(Stored entries)
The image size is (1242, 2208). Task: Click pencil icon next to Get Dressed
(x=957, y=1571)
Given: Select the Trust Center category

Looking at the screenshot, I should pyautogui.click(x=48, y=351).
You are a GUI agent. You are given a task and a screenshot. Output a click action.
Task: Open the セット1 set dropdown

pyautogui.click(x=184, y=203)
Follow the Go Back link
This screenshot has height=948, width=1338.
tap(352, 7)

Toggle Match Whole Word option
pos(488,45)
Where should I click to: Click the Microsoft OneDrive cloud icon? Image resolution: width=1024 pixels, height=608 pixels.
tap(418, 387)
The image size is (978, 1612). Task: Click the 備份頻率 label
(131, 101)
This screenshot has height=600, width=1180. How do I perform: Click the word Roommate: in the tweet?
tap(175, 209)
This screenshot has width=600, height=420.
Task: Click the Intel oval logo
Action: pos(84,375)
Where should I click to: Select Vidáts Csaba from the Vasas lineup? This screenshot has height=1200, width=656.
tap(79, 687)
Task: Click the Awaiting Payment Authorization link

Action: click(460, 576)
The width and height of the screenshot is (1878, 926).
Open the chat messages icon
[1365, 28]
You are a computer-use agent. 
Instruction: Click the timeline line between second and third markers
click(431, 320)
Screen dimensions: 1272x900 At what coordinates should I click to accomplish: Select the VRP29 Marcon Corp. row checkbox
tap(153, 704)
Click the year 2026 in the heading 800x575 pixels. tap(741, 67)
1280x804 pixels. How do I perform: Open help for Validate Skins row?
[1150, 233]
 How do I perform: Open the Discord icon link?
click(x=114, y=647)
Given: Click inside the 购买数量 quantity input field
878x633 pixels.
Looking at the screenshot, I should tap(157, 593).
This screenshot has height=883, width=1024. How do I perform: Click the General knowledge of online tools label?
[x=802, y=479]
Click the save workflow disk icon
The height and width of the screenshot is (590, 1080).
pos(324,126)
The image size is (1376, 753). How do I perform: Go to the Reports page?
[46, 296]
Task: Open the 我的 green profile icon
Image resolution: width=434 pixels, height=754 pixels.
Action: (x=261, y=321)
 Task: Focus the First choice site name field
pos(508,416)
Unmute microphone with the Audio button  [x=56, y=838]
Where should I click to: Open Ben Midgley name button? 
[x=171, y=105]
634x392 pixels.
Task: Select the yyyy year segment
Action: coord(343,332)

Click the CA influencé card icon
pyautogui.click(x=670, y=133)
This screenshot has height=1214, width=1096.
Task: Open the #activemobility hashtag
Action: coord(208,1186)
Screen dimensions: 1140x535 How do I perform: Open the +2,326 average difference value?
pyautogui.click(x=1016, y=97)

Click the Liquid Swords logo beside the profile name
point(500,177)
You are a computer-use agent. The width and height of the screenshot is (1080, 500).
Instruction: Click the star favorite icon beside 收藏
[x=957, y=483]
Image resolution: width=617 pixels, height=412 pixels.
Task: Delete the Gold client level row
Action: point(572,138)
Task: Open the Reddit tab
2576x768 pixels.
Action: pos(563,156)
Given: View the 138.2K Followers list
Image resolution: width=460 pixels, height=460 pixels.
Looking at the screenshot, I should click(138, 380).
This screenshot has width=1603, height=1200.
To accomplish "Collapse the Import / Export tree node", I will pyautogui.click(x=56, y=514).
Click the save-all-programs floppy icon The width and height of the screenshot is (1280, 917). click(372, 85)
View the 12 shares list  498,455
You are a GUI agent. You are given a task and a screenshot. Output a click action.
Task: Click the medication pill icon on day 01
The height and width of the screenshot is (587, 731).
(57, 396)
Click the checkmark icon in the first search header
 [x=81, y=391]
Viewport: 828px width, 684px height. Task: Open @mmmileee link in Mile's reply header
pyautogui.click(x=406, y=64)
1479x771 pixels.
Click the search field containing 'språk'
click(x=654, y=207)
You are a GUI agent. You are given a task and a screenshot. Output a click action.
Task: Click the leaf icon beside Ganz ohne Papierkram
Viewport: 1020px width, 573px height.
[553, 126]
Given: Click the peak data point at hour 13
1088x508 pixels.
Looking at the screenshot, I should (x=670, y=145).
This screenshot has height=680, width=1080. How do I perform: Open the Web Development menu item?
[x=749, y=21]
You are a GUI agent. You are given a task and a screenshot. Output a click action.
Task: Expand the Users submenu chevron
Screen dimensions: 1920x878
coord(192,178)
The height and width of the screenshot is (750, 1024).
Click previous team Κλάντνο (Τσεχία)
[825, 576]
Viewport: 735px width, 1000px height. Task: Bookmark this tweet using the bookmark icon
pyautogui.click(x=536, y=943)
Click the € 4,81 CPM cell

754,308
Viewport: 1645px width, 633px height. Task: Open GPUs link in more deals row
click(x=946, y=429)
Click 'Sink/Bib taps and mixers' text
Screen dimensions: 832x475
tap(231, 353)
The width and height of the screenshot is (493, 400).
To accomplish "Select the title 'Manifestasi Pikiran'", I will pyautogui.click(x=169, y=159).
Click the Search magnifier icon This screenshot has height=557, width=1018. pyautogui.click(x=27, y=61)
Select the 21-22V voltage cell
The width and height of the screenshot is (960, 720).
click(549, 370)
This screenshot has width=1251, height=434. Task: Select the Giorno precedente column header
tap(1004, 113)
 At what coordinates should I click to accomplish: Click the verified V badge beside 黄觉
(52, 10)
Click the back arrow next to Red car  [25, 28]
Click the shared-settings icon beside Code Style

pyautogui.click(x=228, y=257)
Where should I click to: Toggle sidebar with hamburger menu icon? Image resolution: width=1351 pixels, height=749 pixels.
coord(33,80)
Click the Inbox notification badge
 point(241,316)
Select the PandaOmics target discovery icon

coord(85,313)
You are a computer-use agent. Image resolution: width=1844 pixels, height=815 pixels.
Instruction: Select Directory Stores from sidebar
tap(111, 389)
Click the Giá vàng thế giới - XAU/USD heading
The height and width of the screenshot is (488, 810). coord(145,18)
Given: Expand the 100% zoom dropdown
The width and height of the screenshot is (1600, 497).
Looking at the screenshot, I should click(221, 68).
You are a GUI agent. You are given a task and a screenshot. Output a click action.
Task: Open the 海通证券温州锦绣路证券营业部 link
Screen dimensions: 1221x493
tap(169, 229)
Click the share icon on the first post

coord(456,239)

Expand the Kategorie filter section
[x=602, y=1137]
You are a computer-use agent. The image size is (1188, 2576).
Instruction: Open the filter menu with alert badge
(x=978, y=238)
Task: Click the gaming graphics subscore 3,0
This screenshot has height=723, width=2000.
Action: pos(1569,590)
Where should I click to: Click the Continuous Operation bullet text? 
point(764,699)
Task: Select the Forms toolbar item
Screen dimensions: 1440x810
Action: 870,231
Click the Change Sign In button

» **WHAT THE TASK REQUIRES**:
Would you set down all the lines above, exactly and in full?

» **SOLUTION FOR THIS PROBLEM**:
The image size is (1242, 2208). Task: Click pencil icon next to Get Dressed
(x=957, y=1571)
Given: Select the Trust Center category

Looking at the screenshot, I should pyautogui.click(x=48, y=351).
You are a GUI agent. You are given a task and a screenshot. Output a click action.
Task: Open the セット1 set dropdown

pyautogui.click(x=184, y=203)
Follow the Go Back link
This screenshot has height=948, width=1338.
tap(352, 7)

Toggle Match Whole Word option
pos(488,45)
Where should I click to: Click the Microsoft OneDrive cloud icon? Image resolution: width=1024 pixels, height=608 pixels.
tap(418, 387)
The image size is (978, 1612). Task: Click the 備份頻率 label
(131, 101)
This screenshot has height=600, width=1180. How do I perform: Click the word Roommate: in the tweet?
tap(175, 209)
This screenshot has width=600, height=420.
Task: Click the Intel oval logo
Action: pos(84,375)
Where should I click to: Select Vidáts Csaba from the Vasas lineup? This screenshot has height=1200, width=656.
tap(79, 687)
Task: Click the Awaiting Payment Authorization link

Action: click(460, 576)
The width and height of the screenshot is (1878, 926).
Open the chat messages icon
[1365, 28]
You are a computer-use agent. 
Instruction: Click the timeline line between second and third markers
click(431, 320)
Screen dimensions: 1272x900 At what coordinates should I click to accomplish: Select the VRP29 Marcon Corp. row checkbox
tap(153, 704)
Click the year 2026 in the heading 800x575 pixels. tap(741, 67)
1280x804 pixels. How do I perform: Open help for Validate Skins row?
[1150, 233]
 How do I perform: Open the Discord icon link?
click(x=114, y=647)
Given: Click inside the 购买数量 quantity input field
878x633 pixels.
Looking at the screenshot, I should tap(157, 593).
This screenshot has height=883, width=1024. How do I perform: Click the General knowledge of online tools label?
[x=802, y=479]
Click the save workflow disk icon
The height and width of the screenshot is (590, 1080).
pos(324,126)
The image size is (1376, 753). How do I perform: Go to the Reports page?
[46, 296]
Task: Open the 我的 green profile icon
Image resolution: width=434 pixels, height=754 pixels.
Action: (x=261, y=321)
 Task: Focus the First choice site name field
pos(508,416)
Unmute microphone with the Audio button  [x=56, y=838]
Where should I click to: Open Ben Midgley name button? 
[x=171, y=105]
634x392 pixels.
Task: Select the yyyy year segment
Action: coord(343,332)

Click the CA influencé card icon
pyautogui.click(x=670, y=133)
This screenshot has height=1214, width=1096.
Task: Open the #activemobility hashtag
Action: coord(208,1186)
Screen dimensions: 1140x535 How do I perform: Open the +2,326 average difference value?
pyautogui.click(x=1016, y=97)

Click the Liquid Swords logo beside the profile name
point(500,177)
You are a computer-use agent. The width and height of the screenshot is (1080, 500).
Instruction: Click the star favorite icon beside 收藏
[x=957, y=483]
Image resolution: width=617 pixels, height=412 pixels.
Task: Delete the Gold client level row
Action: point(572,138)
Task: Open the Reddit tab
2576x768 pixels.
Action: pos(563,156)
Given: View the 138.2K Followers list
Image resolution: width=460 pixels, height=460 pixels.
Looking at the screenshot, I should click(138, 380).
This screenshot has width=1603, height=1200.
To accomplish "Collapse the Import / Export tree node", I will pyautogui.click(x=56, y=514).
Click the save-all-programs floppy icon The width and height of the screenshot is (1280, 917). click(372, 85)
View the 12 shares list  498,455
You are a GUI agent. You are given a task and a screenshot. Output a click action.
Task: Click the medication pill icon on day 01
The height and width of the screenshot is (587, 731).
(57, 396)
Click the checkmark icon in the first search header
 [x=81, y=391]
Viewport: 828px width, 684px height. Task: Open @mmmileee link in Mile's reply header
pyautogui.click(x=406, y=64)
1479x771 pixels.
Click the search field containing 'språk'
click(x=654, y=207)
You are a GUI agent. You are given a task and a screenshot. Output a click action.
Task: Click the leaf icon beside Ganz ohne Papierkram
Viewport: 1020px width, 573px height.
[553, 126]
Given: Click the peak data point at hour 13
1088x508 pixels.
Looking at the screenshot, I should (x=670, y=145).
This screenshot has height=680, width=1080. How do I perform: Open the Web Development menu item?
[x=749, y=21]
You are a GUI agent. You are given a task and a screenshot. Output a click action.
Task: Expand the Users submenu chevron
Screen dimensions: 1920x878
coord(192,178)
The height and width of the screenshot is (750, 1024).
Click previous team Κλάντνο (Τσεχία)
[825, 576]
Viewport: 735px width, 1000px height. Task: Bookmark this tweet using the bookmark icon
pyautogui.click(x=536, y=943)
Click the € 4,81 CPM cell

754,308
Viewport: 1645px width, 633px height. Task: Open GPUs link in more deals row
click(x=946, y=429)
Click 'Sink/Bib taps and mixers' text
Screen dimensions: 832x475
tap(231, 353)
The width and height of the screenshot is (493, 400).
To accomplish "Select the title 'Manifestasi Pikiran'", I will pyautogui.click(x=169, y=159).
Click the Search magnifier icon This screenshot has height=557, width=1018. pyautogui.click(x=27, y=61)
Select the 21-22V voltage cell
The width and height of the screenshot is (960, 720).
click(549, 370)
This screenshot has width=1251, height=434. Task: Select the Giorno precedente column header
tap(1004, 113)
 At what coordinates should I click to accomplish: Click the verified V badge beside 黄觉
(52, 10)
Click the back arrow next to Red car  [25, 28]
Click the shared-settings icon beside Code Style

pyautogui.click(x=228, y=257)
Where should I click to: Toggle sidebar with hamburger menu icon? Image resolution: width=1351 pixels, height=749 pixels.
coord(33,80)
Click the Inbox notification badge
 point(241,316)
Select the PandaOmics target discovery icon

coord(85,313)
You are a computer-use agent. Image resolution: width=1844 pixels, height=815 pixels.
Instruction: Select Directory Stores from sidebar
tap(111, 389)
Click the Giá vàng thế giới - XAU/USD heading
The height and width of the screenshot is (488, 810). coord(145,18)
Given: Expand the 100% zoom dropdown
The width and height of the screenshot is (1600, 497).
Looking at the screenshot, I should click(221, 68).
You are a GUI agent. You are given a task and a screenshot. Output a click action.
Task: Open the 海通证券温州锦绣路证券营业部 link
Screen dimensions: 1221x493
tap(169, 229)
Click the share icon on the first post

coord(456,239)

Expand the Kategorie filter section
[x=602, y=1137]
You are a computer-use agent. The image size is (1188, 2576).
Instruction: Open the filter menu with alert badge
(x=978, y=238)
Task: Click the gaming graphics subscore 3,0
This screenshot has height=723, width=2000.
Action: pos(1569,590)
Where should I click to: Click the Continuous Operation bullet text? 
point(764,699)
Task: Select the Forms toolbar item
Screen dimensions: 1440x810
Action: 870,231
Click the Change Sign In button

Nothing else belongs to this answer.